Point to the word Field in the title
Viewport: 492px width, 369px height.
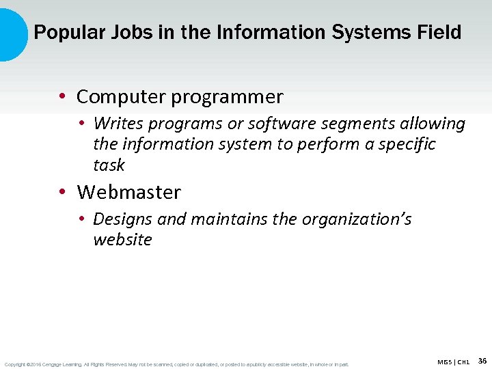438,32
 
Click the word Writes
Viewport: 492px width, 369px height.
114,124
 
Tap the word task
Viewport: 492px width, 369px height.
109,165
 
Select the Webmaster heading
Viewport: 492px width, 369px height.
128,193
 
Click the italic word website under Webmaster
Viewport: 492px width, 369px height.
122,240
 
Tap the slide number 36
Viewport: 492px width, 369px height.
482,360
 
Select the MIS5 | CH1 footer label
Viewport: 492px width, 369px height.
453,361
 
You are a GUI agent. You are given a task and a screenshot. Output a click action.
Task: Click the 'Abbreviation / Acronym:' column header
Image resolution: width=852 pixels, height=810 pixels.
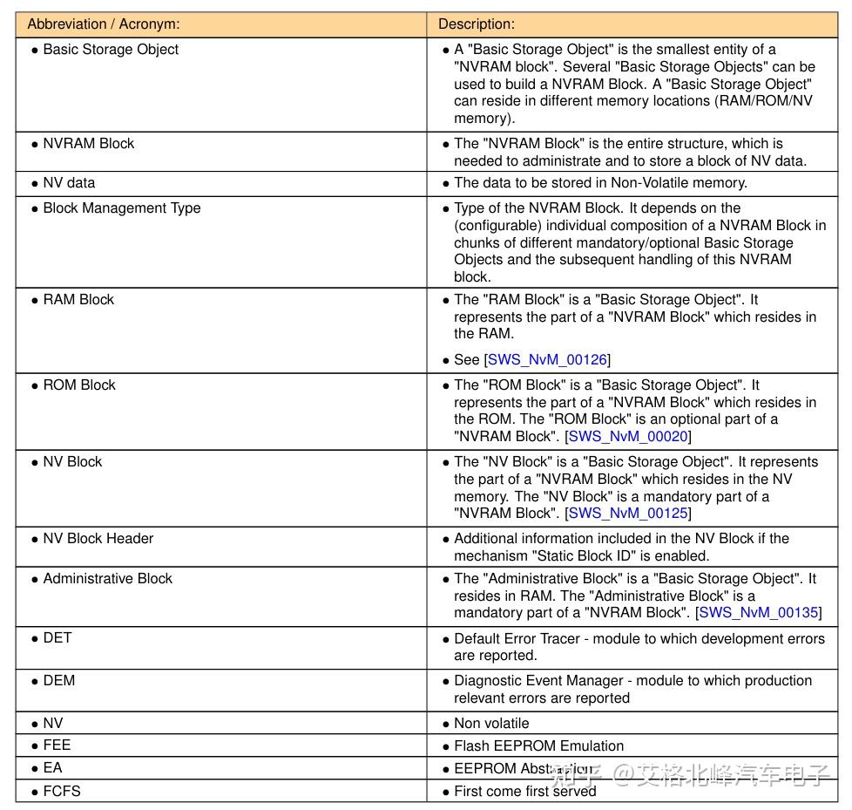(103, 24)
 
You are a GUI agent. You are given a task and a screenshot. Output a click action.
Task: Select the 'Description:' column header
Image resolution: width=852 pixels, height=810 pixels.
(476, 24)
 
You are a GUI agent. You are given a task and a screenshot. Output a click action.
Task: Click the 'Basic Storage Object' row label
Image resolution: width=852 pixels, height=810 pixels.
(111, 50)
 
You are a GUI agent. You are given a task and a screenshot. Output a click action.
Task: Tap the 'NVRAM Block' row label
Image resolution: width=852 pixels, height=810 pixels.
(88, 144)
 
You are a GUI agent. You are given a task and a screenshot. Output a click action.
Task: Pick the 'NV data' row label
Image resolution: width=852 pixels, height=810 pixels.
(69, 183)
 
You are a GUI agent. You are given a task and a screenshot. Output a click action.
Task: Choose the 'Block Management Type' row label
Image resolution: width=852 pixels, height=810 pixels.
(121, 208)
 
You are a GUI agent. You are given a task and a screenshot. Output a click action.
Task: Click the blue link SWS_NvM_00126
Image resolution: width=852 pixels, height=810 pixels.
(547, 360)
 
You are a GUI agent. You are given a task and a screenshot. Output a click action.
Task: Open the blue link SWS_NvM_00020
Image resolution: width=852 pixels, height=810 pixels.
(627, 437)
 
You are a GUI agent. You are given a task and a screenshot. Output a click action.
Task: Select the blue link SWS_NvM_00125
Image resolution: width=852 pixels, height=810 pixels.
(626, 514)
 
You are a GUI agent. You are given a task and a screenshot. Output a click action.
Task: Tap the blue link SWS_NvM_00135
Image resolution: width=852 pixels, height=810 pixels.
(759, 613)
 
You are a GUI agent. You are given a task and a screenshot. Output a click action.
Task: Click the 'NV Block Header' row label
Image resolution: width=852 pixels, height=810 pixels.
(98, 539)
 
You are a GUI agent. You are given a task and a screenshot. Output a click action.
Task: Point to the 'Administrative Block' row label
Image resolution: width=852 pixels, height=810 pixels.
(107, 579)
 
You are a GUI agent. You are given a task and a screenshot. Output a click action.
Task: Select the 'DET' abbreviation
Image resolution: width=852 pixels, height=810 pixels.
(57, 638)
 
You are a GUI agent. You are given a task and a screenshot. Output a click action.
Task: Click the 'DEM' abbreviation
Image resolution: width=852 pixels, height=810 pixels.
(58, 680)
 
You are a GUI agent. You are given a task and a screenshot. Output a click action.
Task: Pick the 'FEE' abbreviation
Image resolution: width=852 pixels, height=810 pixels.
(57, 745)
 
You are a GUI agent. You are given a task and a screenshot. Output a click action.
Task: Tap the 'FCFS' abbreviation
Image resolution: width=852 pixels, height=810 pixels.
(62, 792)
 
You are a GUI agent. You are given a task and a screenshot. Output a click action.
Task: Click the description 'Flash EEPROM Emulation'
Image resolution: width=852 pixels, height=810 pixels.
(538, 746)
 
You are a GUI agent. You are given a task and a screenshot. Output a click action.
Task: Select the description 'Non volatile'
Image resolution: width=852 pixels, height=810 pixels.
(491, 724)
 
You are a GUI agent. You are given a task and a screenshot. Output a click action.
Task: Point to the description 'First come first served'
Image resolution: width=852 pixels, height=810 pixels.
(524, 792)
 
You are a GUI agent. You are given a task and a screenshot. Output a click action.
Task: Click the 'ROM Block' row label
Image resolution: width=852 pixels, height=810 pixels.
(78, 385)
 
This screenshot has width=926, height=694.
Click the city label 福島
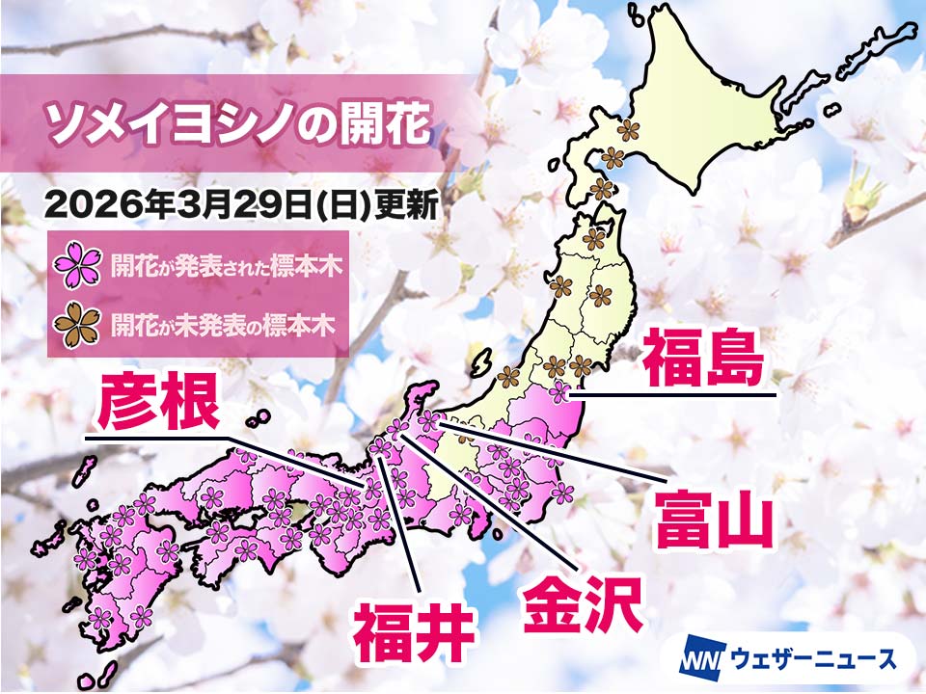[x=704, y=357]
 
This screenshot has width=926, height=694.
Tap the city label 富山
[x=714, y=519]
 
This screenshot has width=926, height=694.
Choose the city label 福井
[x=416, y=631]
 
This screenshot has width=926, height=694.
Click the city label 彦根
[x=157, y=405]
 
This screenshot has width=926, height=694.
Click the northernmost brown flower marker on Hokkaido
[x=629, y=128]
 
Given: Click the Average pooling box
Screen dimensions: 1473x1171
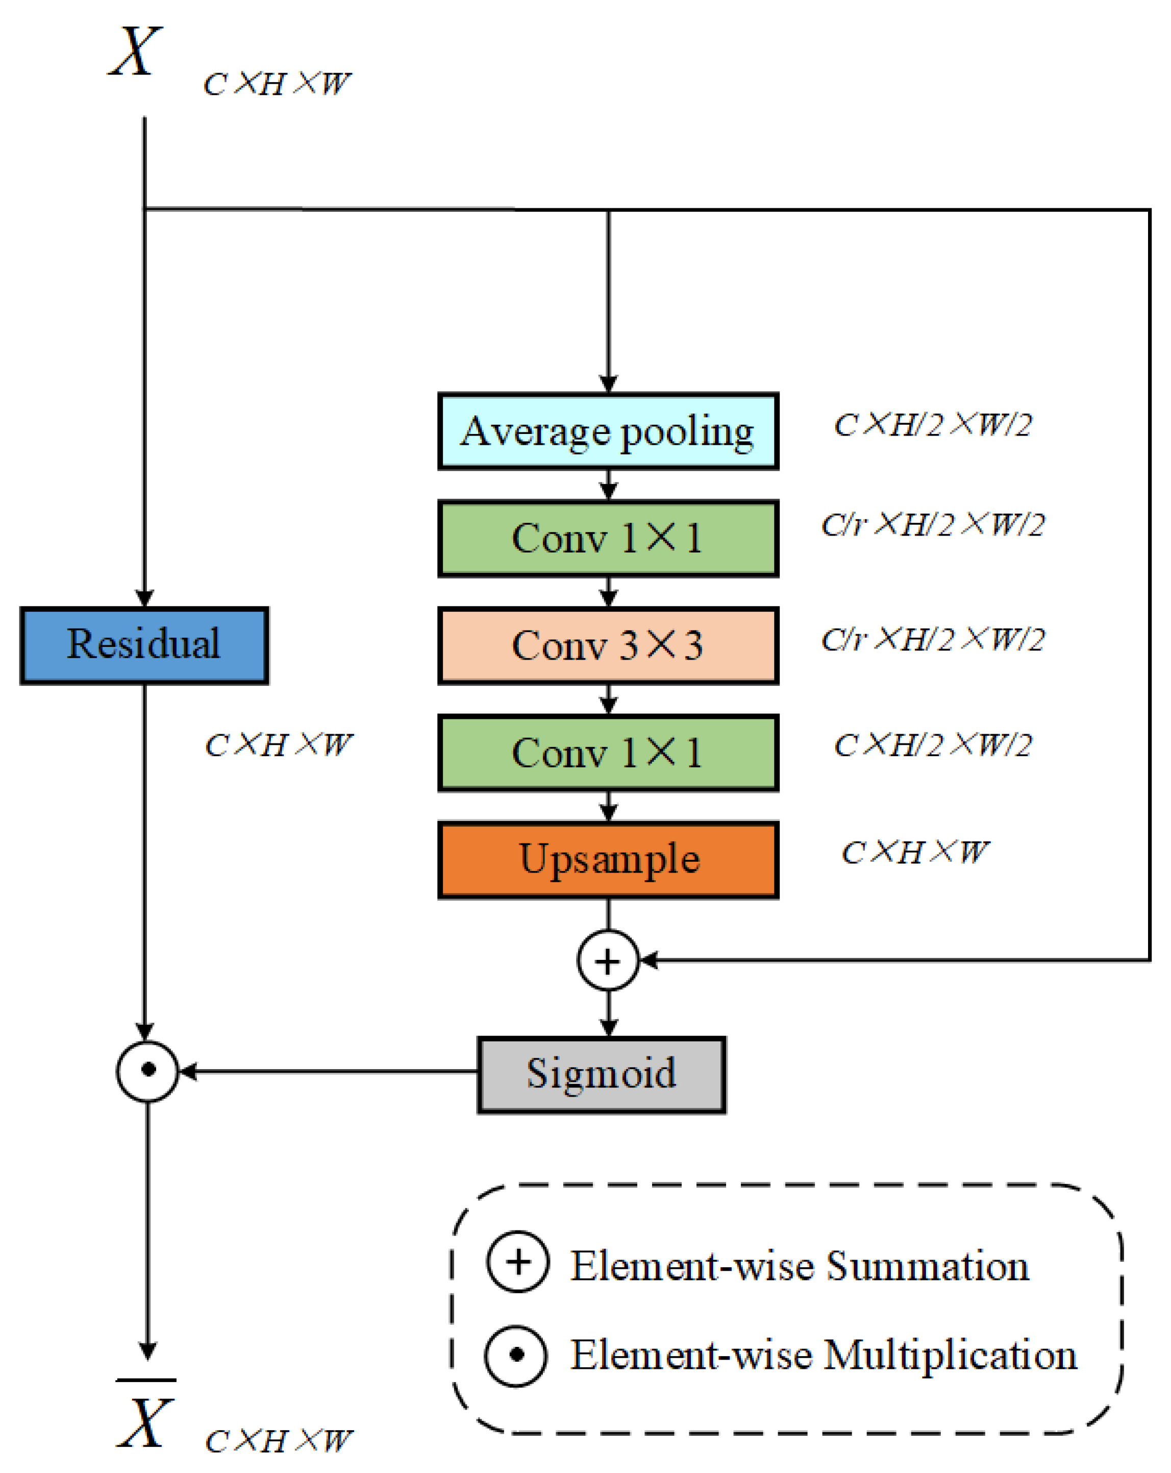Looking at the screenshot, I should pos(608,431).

******************************

• _Requirements_: Please list each line in the items above that contains the word "Pick". Case counts.

• _The output_:
Task: Pick the 'NV data' row label
Task: Pick the 'FEE' abbreviation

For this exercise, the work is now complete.